* _EXCERPTED PASSAGE_:
Not to lose time, not to get caught,
Not to be left behind, not, please! to resemble
The beasts who repeat themselves, or a thing like water
Or stone whose conduct can be predicted, these
Are our common prayer, whose greatest comfort is music
Which can be made anywhere, is invisible,
And does not smell.


But I also take comfort in his solution/offer of another perspective:

In so far as we have to look forward
To death as a fact, no doubt we are right: But if
Sins can be forgiven, if bodies rise from the dead,
These modifications of matter into
Innocent athletes and gesticulating fountains,
Made solely for pleasure, make a further point:
The blessed will not care what angle they are regarded from,
Having nothing to hide. Dear, I know nothing of
Either, but when I try to imagine a faultless love
Or the life to come, what I hear is the murmur
Of underground streams, what I see is a limestone landscape.

Collected data
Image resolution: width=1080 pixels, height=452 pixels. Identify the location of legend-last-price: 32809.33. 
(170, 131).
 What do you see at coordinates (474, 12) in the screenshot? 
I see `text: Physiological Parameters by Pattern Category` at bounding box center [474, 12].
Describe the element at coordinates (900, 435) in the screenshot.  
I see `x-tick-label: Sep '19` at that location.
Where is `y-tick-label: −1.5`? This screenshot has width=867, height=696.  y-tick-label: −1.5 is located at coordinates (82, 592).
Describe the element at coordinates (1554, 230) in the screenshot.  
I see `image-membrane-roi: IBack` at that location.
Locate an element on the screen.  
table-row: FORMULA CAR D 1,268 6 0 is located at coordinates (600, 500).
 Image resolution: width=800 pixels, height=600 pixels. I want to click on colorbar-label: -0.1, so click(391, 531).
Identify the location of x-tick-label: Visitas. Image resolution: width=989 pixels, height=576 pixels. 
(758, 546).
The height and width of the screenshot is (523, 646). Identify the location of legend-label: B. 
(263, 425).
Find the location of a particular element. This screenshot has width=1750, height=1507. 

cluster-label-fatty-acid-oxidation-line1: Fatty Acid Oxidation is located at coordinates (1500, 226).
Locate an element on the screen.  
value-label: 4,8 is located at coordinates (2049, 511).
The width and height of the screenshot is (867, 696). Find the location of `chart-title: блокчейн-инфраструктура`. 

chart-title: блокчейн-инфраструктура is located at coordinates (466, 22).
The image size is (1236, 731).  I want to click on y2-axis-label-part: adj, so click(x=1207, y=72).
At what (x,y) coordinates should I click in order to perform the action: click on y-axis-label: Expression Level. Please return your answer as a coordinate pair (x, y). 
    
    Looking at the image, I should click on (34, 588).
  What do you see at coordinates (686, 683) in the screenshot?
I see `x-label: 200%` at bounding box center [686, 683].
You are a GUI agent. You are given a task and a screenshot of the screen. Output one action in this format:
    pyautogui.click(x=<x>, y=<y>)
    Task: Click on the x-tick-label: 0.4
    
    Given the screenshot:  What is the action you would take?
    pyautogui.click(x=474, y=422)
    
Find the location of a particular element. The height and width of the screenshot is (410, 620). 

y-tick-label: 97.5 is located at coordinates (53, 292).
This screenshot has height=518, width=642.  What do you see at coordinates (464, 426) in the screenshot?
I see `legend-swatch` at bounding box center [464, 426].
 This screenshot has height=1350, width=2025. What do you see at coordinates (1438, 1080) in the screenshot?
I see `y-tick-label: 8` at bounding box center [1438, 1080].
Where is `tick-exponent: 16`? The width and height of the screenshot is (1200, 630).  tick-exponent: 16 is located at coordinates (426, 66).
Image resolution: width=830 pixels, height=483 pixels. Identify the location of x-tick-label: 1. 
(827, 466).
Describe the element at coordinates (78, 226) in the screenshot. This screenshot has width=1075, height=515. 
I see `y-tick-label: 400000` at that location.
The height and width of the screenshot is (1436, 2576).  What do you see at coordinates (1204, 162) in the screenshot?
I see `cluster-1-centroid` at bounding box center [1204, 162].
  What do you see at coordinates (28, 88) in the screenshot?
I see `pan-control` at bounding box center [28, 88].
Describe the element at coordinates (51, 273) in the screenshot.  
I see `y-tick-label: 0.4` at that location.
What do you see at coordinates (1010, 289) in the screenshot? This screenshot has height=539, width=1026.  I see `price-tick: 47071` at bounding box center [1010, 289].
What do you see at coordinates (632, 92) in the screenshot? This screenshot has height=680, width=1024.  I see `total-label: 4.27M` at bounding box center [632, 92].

* _EXERCISE TASKS_:
1) Rewrite the paragraph of the excerpted passage that starts "Not to lose time" as a short bulleted list that keeps its main points.
2) Reproduce the part of the excerpted passage that begins at the words "In so far as" and stops after "a limestone landscape.".
3) Resume the excerpted passage after its final line, which ends "what I see is a limestone landscape."

* _TASK-BY-TASK ANSWERS_:
1)
- Our common prayer is not to lose time, not to get caught, and not to be left behind.
- It is also not to resemble beasts that repeat themselves, or things like water or stone whose conduct can be predicted.
- The greatest comfort of this prayer is music, which can be made anywhere, is invisible, and does not smell.

2)
In so far as we have to look forward
To death as a fact, no doubt we are right: But if
Sins can be forgiven, if bodies rise from the dead,
These modifications of matter into
Innocent athletes and gesticulating fountains,
Made solely for pleasure, make a further point:
The blessed will not care what angle they are regarded from,
Having nothing to hide. Dear, I know nothing of
Either, but when I try to imagine a faultless love
Or the life to come, what I hear is the murmur
Of underground streams, what I see is a limestone landscape.

3)
2) And yet, there is a positive version of the desire to make each moment productive--not unreflectively productive of more Gross National Product, but of whatever it is that one most truly values. Love. Joy. Freedom. Choice. Beauty. It can come at too high a cost--and many devotees of Pater's gem-like flame could use some of Auden's relaxed approach--but I have always been drawn to his appeal to make each moment a significant one:

Every moment some form grows perfect in hand or face; some tone on the hills or the sea is choicer than the rest; some mood of passion or insight or intellectual excitement is irresistibly real and attractive to us, -- for that moment only. Not the fruit of experience, but experience itself, is the end. A counted number of pulses only is given to us of a variegated, dramatic life. How may we see in them all that is to seen in them by the finest senses? How shall we pass most swiftly from point to point, and be present always at the focus where the greatest number of vital forces unite in their purest energy?

To burn always with this hard, gemlike flame, to maintain this ecstasy, is success in life. In a sense it might even be said that our failure is to form habits: for, after all, habit is relative to a stereotyped world.... Not to discriminate every moment some passionate attitude in those about us, and in the very brilliancy of their gifts some tragic dividing of forces on their ways, is, on this short day of frost and sun, to sleep before evening.
(Conclusion to The Renaissance: online at http://www.victorianweb.org/authors/pater/renaissance/conclusion.html)

On another note, I find this simple language of the natural world almost unbearably poignant:

on this short day of frost and sun, to sleep before evening

or, from the Biblical prophetic writings (Jeremiah 2:2; loose translation):

you followed after me in the wilderness, in a land unsown

I've often felt that I don't know what to do, scarcely know who to be, or how I am to make my way in this world.

But as long as there are such words, such feelings, in it...I'll be all right, we'll be all right.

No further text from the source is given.